The October jobs report delivered a mixed bag of signals for the BoC.
While the net change in employment dropped sharply from September, undershooting market expectations, this is something we had predicted given the impact of seasonal adjustment to last month’s print. More surprisingly, the unemployment rate stabilised, which combined with a jump in average hourly earnings, is likely to give the BoC pause for thought.
We continue to think that a further 50bp rate cut is more likely than not in December, provided other data releases between now and then show clearer signs of an underlying slowdown. But risks of a step down in the easing pace have risen in our eyes following today’s labour market report.
Looking at the data in more detail, the headline drop in employment change does look large at first glance. September saw 46.7k jobs gains. This month, that was down to 14.5k. However, as we noted last month, the strength in the headline figure was misleading – fewer temporary jobs added over the summer means fewer job losses in September, translating into phantom job gains on a seasonally adjusted basis.
Factoring this in, last month’s print was soft, and today’s reading is a continuation of that trend. In short, the employment data suggests that the labour market remains soft, and September’s figure was an aberration.
We think a similar story can be told about this month’s unemployment reading too, which stabilised at 6.5%. Markets had expected to see a rise in the unemployment rate to 6.6%. This, however, stemmed from a further fall in the participation rate, which fell 0.1pp to 64.8%. This was the lowest reading since 1997, pandemic period excluded. We are also inclined to think that composition effects underpinned at least some of the rise in wages, which jumped from 4.6% YoY in September, to 4.9% in this latest set of figures.

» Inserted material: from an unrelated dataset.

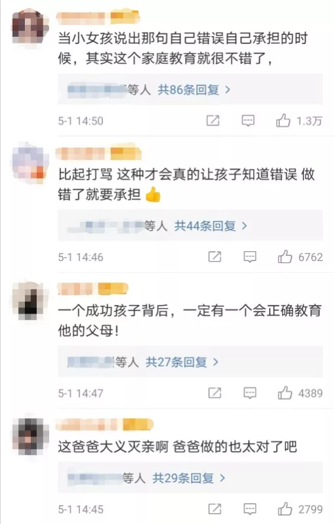Screen dimensions: 334x524
Task: Tap share icon on 14:50 comment
Action: tap(213, 120)
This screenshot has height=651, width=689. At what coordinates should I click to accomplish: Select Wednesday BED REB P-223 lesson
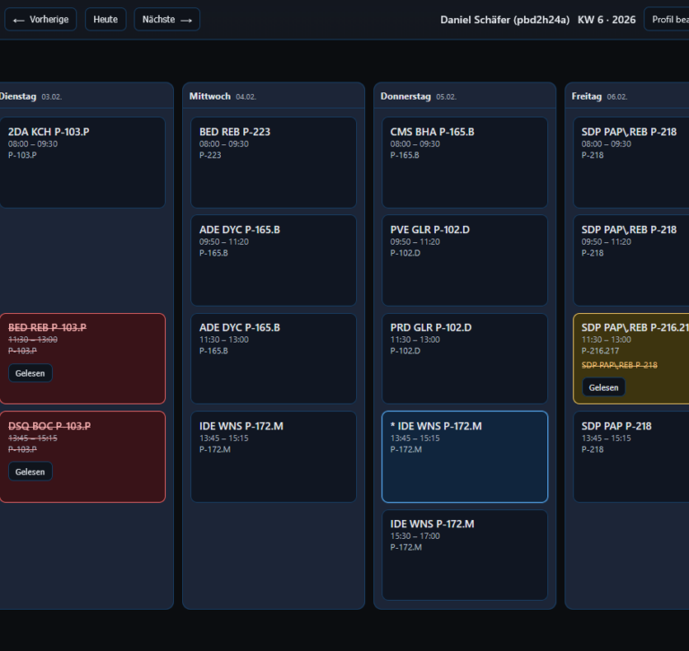273,162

All told, while we are inclined to view today’s readings as indicative of further labour market softening under the surface, final interpretation will likely depend on the broader evolution of data over the coming weeks.
A rebound in inflation pressures and an improved jobs report next month, and today’s data is likely to look like the start of a turnaround for the labour market. Conversely, a further softening across other indicators and the October jobs data appears consistent too. We think the latter outcome is the more likely one too, given the anaemic picture outlined in the BoC’s Q3 Business outlook.
Nevertheless, today’s data is likely to give the Governing Council some pause, and marginally raises the risk that they fail to deliver another 50bp cut next month. With this in hand, Loonie traders are keeping their powder dry today, with USDCAD trading water post-release.